Texas lawmakers are questioning whether an explosion of data centers will overwhelm the state’s power grid—and whether Texas families will be the ones left paying the bill.
At a House State Affairs Committee hearing on Thursday, ERCOT President and CEO Pablo Vegas and Public Utility Commission of Texas Chairman Thomas Gleeson faced questions over massive new electric loads.
Vegas told lawmakers the scale of planned large loads has changed almost beyond recognition in just a few years.
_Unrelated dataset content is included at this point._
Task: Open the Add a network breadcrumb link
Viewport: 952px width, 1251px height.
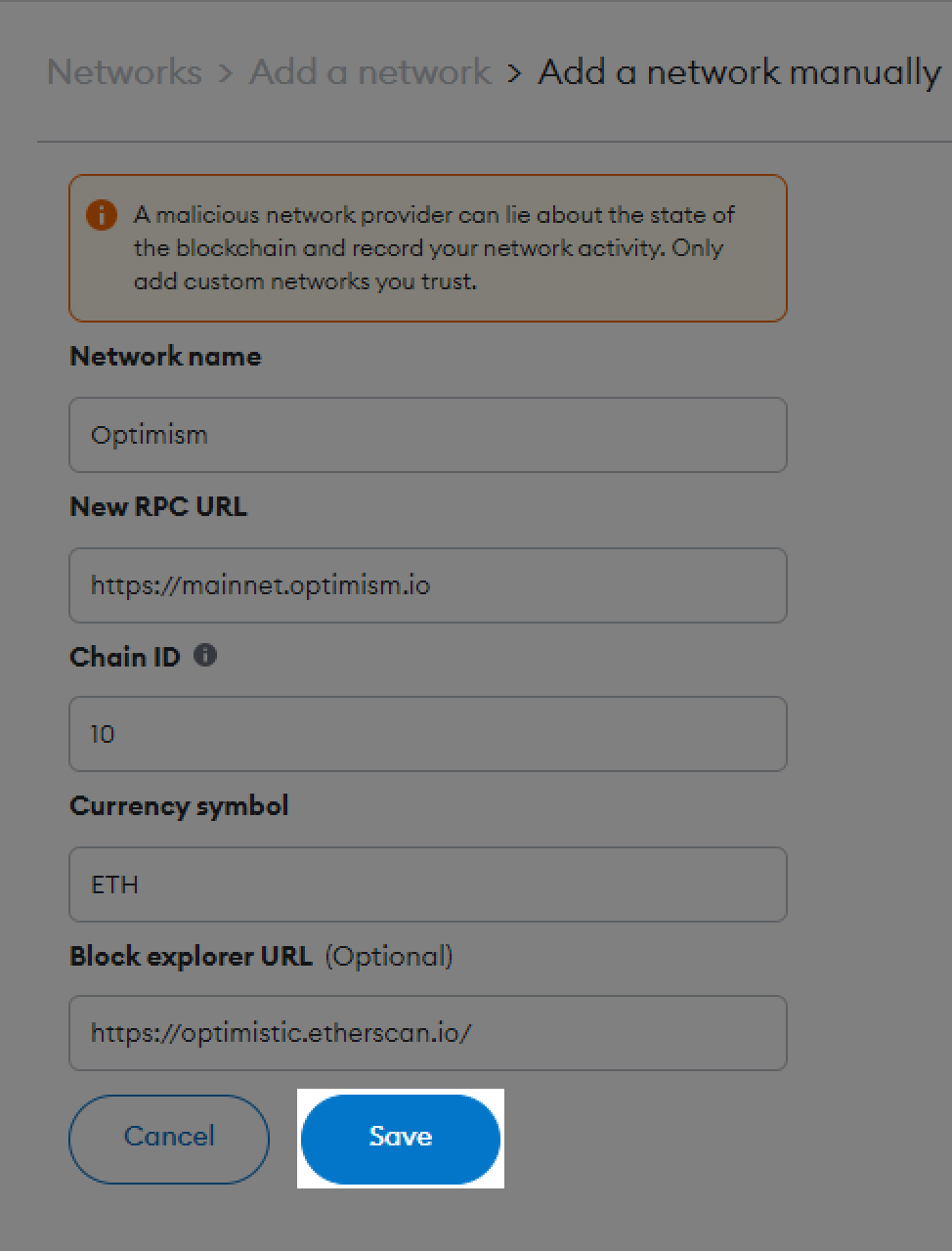Action: (369, 71)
ERCOT is now tracking “over 410,000 megawatts” of large‑load interconnection requests—“a huge, huge change since the last time we talked about the data centers,” he said—with “over 80 percent” of that queue made up of data centers.
Most of those projects are trying to energize in just the next few years, with the “lion’s share” targeting 2027 and 2028, which Vegas warned is “really where the challenge of the infrastructure window is because, as you know, it takes time to develop power plants … [and] transmission lines and build those.”
Upon questioning, Vegas explained that ERCOT’s traditional one‑off study process for large loads has broken down under the flood of hyperscale data center projects. Multiple big projects in the same area were changing grid conditions mid‑stream, forcing ERCOT to “go back and restudy” and, in some cases, change transmission requirements after developers had already started investing.